Just under two hours later we are pulling into Rouen, chugging at walking pace alongside the Seine towards the great cathedral. Seagulls swoop and cry over the wide river; I always forget how close the Norman capital is to the English Channel. I set off on foot from the station towards the Pélissier barracks, through a typical garrison district with its dreary chandleries and bootmakers and that certain kind of grim-looking bar, invariably owned by an ex-soldier, in which local civilians are not encouraged to drink. The Seven-Four occupies three large triple-storeyed buildings of alternating stripes of red brick and grey stone peeping over the top of a high wall. It could be a factory or a lunatic asylum or a prison for all one can tell from the outside. At the gate I show my credentials and an orderly leads me between the two dormitory blocks, across the parade ground with its flagpole and tricolour, its plane trees and water troughs, towards the administration building on the far side.

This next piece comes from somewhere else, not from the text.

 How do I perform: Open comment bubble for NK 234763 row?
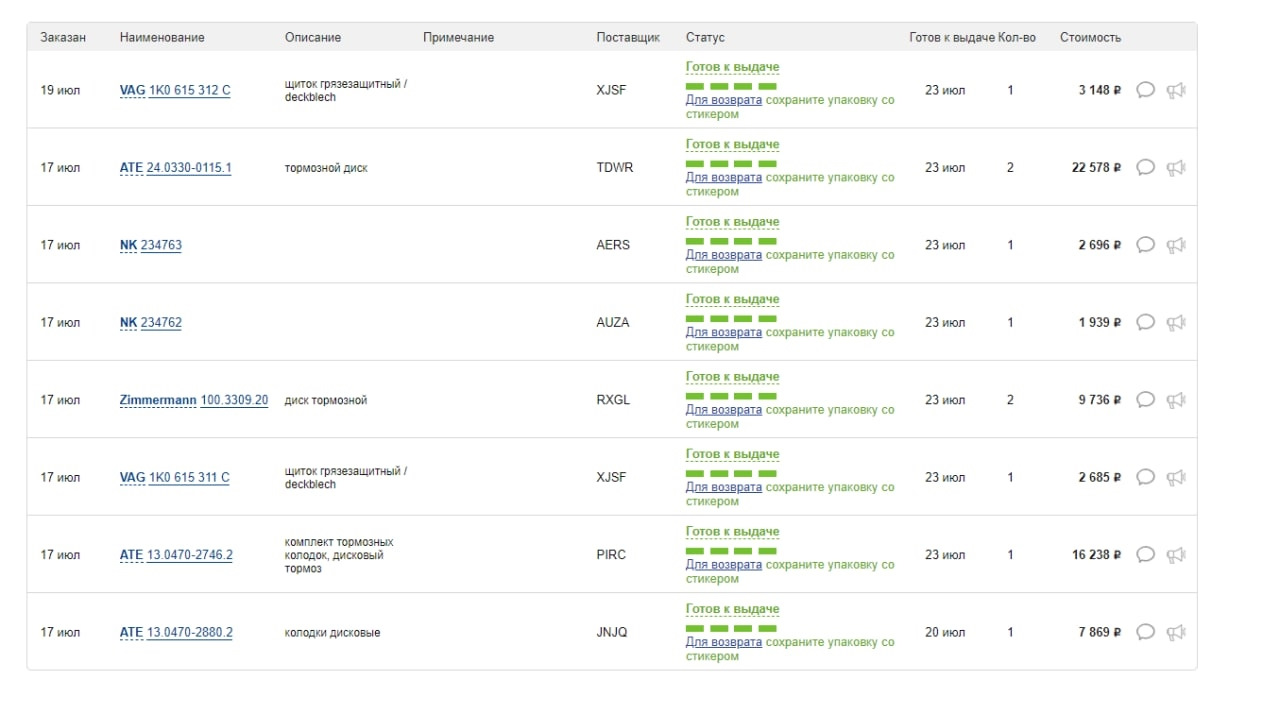click(1146, 245)
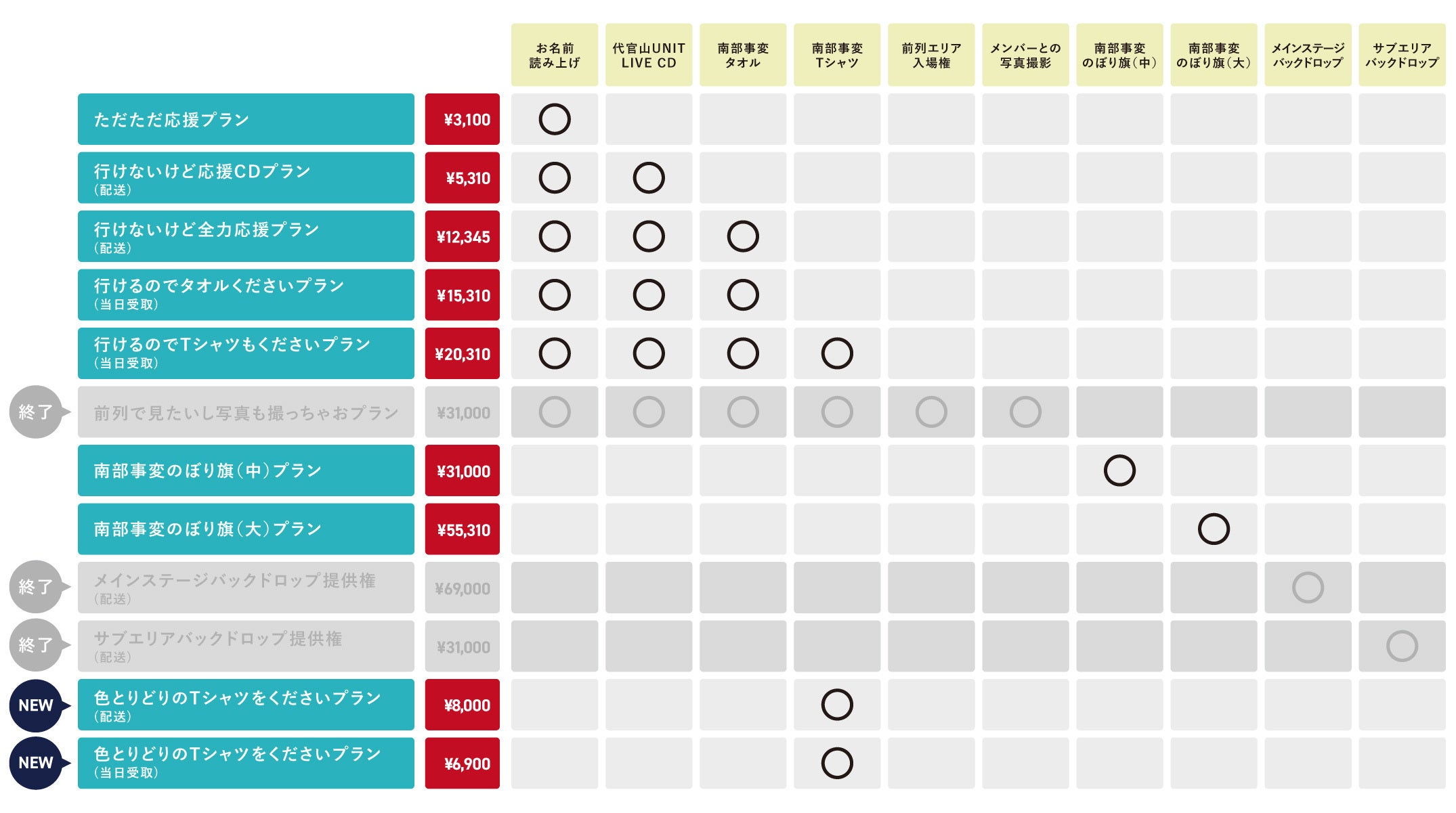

I climb the nail-studded stairs to the second floor. Curé is away from his office. His sergeant tells me he has just started a kit inspection. He invites me to wait. The room is bare apart from a desk and a couple of chairs. The high, small-paned window is slightly ajar, letting in the spring breeze and the sounds of the garrison. I hear the ring of horses’ hooves on the cobbles of the stable block, the rhythmic tramp of a company marching in from the road, and further in the distance a band rehearsing. I might be at Saint-Cyr again, or back as a captain at divisional HQ in Toulouse. Even the smells are the same — horse dung, leather, canteen food and male sweat. My sophisticated friends in Paris express amazement that I can stand it year after year. I never try to explain the truth: that it’s rather the unchanging sameness that attracts me.